Directions:
(a) The abstract on box-type furniture says joint performance varies. According to it, what causes that variation, in addition to joint geometry, reinforcing items, and auxiliary materials?
(b) For each statement, say whether it agrees with the abstract on box-type furniture. Answer yes or no, and quote the deciding words. (i) Post and rail elements can be made from plywood panels. (ii) Only tension forces are imposed on furniture joints. (iii) Box-type furniture is used only in homes.
(c) Rewrite the abstract on box-type furniture from "On the other" to "the industrialized world.", replacing "forces" with "loads".

Passage to read:
+++

Abstract

Box-type furniture is one of the most important furniture categories manufactured and used today. It is widely used for storage in homes, in office furniture, and in the framed construction of kitchen cabinets, doors, windows, and partitions. The construction style of box-type furniture varies according to the type, value, quality of the furniture, occupational perception of the creator, packaging, and transportation. According to Wagner and Kicklighter (1996), each type of construction has its own function and reason for being preferred. Among these, post and rail elements in picture frames and frames for kitchen cabinet doors (e.g., frame-and-panel doors and glass doors) can be made from solid wood, medium-density fiberboard (MDF), particleboard, and plywood panels. These elements are connected by various joining techniques, such as mortise and tenon and miter and butt joining. The joining techniques are accompanied by reinforcing items, namely, spline, dowel, butterfly, and H-shaped keys and biscuit. Variations of joint geometry and use of reinforcing items as well as auxiliary materials can affect the strength of a joint. Types of loads applied to joints in service and the resulting stresses and variation in joint materials are additional factors that cause joint performance to vary, as reported by Moseyeb et al. (2013).

On the other hand, furniture and composites are opposed to various forces directly or indirectly according to their uses. Compression and withdrawal forces are imposed on the joints of furniture. Accordingly, with the impacts of these forces, deformations, such as gaps paring, bending, cracks, torsion, and rupture, can be observed. To overcome these disadvantages, improving the function of furniture and composites is vitally important for economy and use in the industrialized world.

+++

Provided material:
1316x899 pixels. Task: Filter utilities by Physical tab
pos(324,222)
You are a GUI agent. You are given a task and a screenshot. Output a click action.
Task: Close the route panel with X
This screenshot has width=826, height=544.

+++

Answers in order:
(a) According to the abstract, joint performance also varies with the types of loads applied to joints in service, the stresses those loads produce, and differences in the joint materials. Variations in joint geometry and the use of reinforcing items and auxiliary materials can also affect how strong a joint is.

(b)
(i) Yes: "can be made from solid wood, medium-density fiberboard (MDF), particleboard, and plywood panels."
(ii) No: "Compression and withdrawal forces are imposed on the joints of furniture."
(iii) No: "It is widely used for storage in homes, in office furniture, and in the framed construction of kitchen cabinets, doors, windows, and partitions."

(c)
On the other hand, furniture and composites are opposed to various loads directly or indirectly according to their uses. Compression and withdrawal loads are imposed on the joints of furniture. Accordingly, with the impacts of these loads, deformations, such as gaps paring, bending, cracks, torsion, and rupture, can be observed. To overcome these disadvantages, improving the function of furniture and composites is vitally important for economy and use in the industrialized world.